## Exercise brief
Nothing outside the range is wanted. Repeat exactly the lines below from the one with "SUN300G3-EU230 (86, 2393)" through the one with "Bollywood (58, 172)".

## Data for this exercise
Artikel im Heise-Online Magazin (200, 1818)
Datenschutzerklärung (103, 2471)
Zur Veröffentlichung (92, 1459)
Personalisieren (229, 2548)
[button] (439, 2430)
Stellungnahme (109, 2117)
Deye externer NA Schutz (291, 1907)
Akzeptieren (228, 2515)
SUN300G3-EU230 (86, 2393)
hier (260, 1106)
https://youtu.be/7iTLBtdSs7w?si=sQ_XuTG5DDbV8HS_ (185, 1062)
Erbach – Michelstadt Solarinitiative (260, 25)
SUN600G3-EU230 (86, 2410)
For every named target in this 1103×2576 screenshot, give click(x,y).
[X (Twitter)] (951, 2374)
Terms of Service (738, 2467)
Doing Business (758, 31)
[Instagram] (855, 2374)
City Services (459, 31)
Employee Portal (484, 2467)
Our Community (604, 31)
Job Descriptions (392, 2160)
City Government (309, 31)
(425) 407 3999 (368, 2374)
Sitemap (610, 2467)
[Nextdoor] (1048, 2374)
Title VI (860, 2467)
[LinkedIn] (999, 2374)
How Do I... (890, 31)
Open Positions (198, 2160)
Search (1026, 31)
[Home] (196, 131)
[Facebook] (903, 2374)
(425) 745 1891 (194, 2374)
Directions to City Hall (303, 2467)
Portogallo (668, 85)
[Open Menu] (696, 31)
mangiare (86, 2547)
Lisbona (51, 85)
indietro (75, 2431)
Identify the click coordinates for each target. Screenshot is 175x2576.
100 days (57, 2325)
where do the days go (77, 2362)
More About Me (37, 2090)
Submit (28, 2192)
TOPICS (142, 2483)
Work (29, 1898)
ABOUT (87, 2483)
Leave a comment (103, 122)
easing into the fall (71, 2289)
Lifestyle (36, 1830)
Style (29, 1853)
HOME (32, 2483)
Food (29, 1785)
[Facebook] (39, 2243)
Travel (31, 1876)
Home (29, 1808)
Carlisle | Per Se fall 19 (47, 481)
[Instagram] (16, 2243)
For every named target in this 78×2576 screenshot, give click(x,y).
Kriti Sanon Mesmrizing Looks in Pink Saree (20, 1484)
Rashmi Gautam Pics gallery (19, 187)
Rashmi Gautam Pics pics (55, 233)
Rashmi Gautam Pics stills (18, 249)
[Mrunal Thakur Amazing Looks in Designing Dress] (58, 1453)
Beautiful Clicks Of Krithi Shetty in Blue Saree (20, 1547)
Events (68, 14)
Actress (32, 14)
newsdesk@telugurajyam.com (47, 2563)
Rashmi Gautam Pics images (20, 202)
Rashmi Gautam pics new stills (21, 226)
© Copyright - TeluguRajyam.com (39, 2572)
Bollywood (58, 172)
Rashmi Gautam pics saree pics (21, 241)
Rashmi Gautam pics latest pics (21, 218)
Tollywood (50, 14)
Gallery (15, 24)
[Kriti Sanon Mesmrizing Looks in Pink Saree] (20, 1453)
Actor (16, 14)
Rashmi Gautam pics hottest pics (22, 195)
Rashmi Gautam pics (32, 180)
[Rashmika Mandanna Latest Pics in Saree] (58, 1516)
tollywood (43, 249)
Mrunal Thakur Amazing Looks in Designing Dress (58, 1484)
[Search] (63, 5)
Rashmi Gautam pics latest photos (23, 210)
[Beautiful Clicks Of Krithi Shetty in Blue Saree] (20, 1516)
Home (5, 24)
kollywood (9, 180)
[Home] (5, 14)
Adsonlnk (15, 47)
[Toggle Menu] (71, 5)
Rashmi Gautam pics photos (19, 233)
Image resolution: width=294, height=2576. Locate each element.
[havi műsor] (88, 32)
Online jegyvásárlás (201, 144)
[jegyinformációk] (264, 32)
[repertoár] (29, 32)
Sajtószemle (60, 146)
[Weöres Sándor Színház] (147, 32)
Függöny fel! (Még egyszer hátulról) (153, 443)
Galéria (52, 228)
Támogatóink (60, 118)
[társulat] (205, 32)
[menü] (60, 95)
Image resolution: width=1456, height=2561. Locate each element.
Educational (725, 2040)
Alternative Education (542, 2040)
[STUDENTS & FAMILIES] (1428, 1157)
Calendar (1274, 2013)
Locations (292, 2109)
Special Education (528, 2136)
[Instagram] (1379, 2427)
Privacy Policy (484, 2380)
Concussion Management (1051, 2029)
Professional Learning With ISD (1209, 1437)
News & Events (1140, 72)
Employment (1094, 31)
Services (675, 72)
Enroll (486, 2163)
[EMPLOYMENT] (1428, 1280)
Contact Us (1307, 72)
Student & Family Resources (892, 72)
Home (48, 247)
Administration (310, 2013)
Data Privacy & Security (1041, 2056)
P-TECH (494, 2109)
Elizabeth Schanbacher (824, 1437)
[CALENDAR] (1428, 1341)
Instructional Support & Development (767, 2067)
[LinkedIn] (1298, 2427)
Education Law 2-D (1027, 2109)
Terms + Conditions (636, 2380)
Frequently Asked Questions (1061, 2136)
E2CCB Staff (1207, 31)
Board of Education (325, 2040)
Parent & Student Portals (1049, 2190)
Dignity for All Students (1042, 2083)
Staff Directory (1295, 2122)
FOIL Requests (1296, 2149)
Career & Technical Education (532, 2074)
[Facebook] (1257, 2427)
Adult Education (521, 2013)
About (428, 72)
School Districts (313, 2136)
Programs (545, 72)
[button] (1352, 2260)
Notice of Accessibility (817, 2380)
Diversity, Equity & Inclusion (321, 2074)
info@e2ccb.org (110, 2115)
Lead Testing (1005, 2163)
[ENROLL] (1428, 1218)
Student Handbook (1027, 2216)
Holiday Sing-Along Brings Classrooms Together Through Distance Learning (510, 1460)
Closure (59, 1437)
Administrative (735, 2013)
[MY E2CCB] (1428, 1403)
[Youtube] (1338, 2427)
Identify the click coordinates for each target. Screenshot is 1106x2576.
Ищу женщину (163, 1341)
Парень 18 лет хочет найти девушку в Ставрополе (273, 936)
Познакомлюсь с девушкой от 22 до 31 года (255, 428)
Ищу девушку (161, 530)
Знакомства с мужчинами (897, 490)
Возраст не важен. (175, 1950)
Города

## Answer section
SUN300G3-EU230 (86, 2393)
hier (260, 1106)
https://youtu.be/7iTLBtdSs7w?si=sQ_XuTG5DDbV8HS_ (185, 1062)
Erbach – Michelstadt Solarinitiative (260, 25)
SUN600G3-EU230 (86, 2410)
For every named target in this 1103×2576 screenshot, give click(x,y).
[X (Twitter)] (951, 2374)
Terms of Service (738, 2467)
Doing Business (758, 31)
[Instagram] (855, 2374)
City Services (459, 31)
Employee Portal (484, 2467)
Our Community (604, 31)
Job Descriptions (392, 2160)
City Government (309, 31)
(425) 407 3999 (368, 2374)
Sitemap (610, 2467)
[Nextdoor] (1048, 2374)
Title VI (860, 2467)
[LinkedIn] (999, 2374)
How Do I... (890, 31)
Open Positions (198, 2160)
Search (1026, 31)
[Home] (196, 131)
[Facebook] (903, 2374)
(425) 745 1891 (194, 2374)
Directions to City Hall (303, 2467)
Portogallo (668, 85)
[Open Menu] (696, 31)
mangiare (86, 2547)
Lisbona (51, 85)
indietro (75, 2431)
Identify the click coordinates for each target. Screenshot is 175x2576.
100 days (57, 2325)
where do the days go (77, 2362)
More About Me (37, 2090)
Submit (28, 2192)
TOPICS (142, 2483)
Work (29, 1898)
ABOUT (87, 2483)
Leave a comment (103, 122)
easing into the fall (71, 2289)
Lifestyle (36, 1830)
Style (29, 1853)
HOME (32, 2483)
Food (29, 1785)
[Facebook] (39, 2243)
Travel (31, 1876)
Home (29, 1808)
Carlisle | Per Se fall 19 (47, 481)
[Instagram] (16, 2243)
For every named target in this 78×2576 screenshot, give click(x,y).
Kriti Sanon Mesmrizing Looks in Pink Saree (20, 1484)
Rashmi Gautam Pics gallery (19, 187)
Rashmi Gautam Pics pics (55, 233)
Rashmi Gautam Pics stills (18, 249)
[Mrunal Thakur Amazing Looks in Designing Dress] (58, 1453)
Beautiful Clicks Of Krithi Shetty in Blue Saree (20, 1547)
Events (68, 14)
Actress (32, 14)
newsdesk@telugurajyam.com (47, 2563)
Rashmi Gautam Pics images (20, 202)
Rashmi Gautam pics new stills (21, 226)
© Copyright - TeluguRajyam.com (39, 2572)
Bollywood (58, 172)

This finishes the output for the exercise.